Jeramey Jannene
Eyes on Milwaukee

Historic Burnham House Will Be Nonprofit’s HQ

Cream City brick house was home to the man who produced them.

By - Aug 20th, 2021 12:56 pm
1636 W. National Ave. Photo by Jeramey Jannene.

1636 W. National Ave. Photo by Jeramey Jannene.

The Clarke Square Neighborhood Initiative will relocate its offices to an Italianate house at 1636 W. National Ave.

The home was built with the profits from the very bricks it was constructed from. It was the personal residence of George Burnham, the brick manufacturer who with his brother pioneered the creation of bricks made from Menomonee Valley clay.

Burnham, along with his sons, built one of the largest brickworks in the world.

His house, constructed in 1868, looked south over the plant and the Menomonee Valley. According to Wisconsin Historical Society records, it was also occupied by a time by a Burnham employee, Frederick Zube.

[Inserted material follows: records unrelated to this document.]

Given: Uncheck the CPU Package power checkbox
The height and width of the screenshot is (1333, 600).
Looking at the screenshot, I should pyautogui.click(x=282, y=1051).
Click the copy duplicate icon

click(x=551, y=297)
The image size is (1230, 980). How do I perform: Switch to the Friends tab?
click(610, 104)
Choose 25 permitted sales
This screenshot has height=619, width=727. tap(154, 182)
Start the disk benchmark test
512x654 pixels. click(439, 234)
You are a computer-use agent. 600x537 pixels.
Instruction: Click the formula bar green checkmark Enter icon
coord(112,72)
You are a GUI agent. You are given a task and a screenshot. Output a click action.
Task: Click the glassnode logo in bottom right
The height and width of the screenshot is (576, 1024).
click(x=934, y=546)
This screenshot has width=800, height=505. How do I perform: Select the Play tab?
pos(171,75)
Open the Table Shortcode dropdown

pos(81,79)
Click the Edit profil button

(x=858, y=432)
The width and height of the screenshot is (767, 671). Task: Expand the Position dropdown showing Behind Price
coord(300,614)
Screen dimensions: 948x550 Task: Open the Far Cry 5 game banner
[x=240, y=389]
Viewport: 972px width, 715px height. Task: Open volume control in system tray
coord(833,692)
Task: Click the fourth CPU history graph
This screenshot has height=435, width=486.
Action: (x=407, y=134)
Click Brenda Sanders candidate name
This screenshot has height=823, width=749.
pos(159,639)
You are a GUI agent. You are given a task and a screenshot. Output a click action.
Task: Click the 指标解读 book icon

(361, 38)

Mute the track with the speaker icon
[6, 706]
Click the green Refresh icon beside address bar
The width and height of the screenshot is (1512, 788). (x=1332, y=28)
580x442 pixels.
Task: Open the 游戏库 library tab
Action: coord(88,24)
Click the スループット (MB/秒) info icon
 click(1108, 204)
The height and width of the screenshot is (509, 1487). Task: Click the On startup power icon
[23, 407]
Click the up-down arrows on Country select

A series of things in the city are now named for the Burnham, who lived from 1816 to 1889, including a street and canal. But most notably, the millions of bricks Burnham & Sons produced gave the city its longstanding nickname “The Cream City.”

“Dr. [Patricia] Najera saw the ‘for sale’ sign in early March 2021. Immediately stopped and talked with one of the housemates and inquired about the property,” said a CSNI press release about the organization’s executive director.

CSNI purchased the property, already zoned for commercial use, on Tuesday for $90,000. Najera is well-versed in the city’s zoning regulations, she served on the City Plan Commission for 20 years.

But what appears to be the front of the house today is actually originally the rear. The house was built to face north, towards the Menomonee Valley.

A wood structure with its own history is located adjacent to what was the front door. The 1901 bridge house from the Wells Street bridge was relocated to the property when the bridge was rebuilt in the 1980s.

CSNI, according to its release, would like to engage UW-Milwaukee’s School of Architecture and Urban Planning, School of Freshwater Sciences and the Harbor District on the future of the bridge house. Najera formerly worked at UWM as director of partnerships and fund development at the Electa Quinney Institute.

A chapel structure, built in part from other Milwaukee artifacts, is also located at the rear of the property.

The house was sold by long-time resident Jeff Hicks. Today it stands across the street from the Sixteenth Street Health Centers’ new National Avenue clinic and between an apartment building and the National Avenue Hotel, which rents single-occupancy rooms by the week.

The Clarke Square neighborhood is bounded by W. Pierce St. on the north, W. Greenfield Ave. on the south, S. Cesar Chavez Dr. (16th) on the east and S. Layton Blvd. (27th) on the west.

CSNI unveiled a mural of civil rights activist Dolores Huerta earlier this month.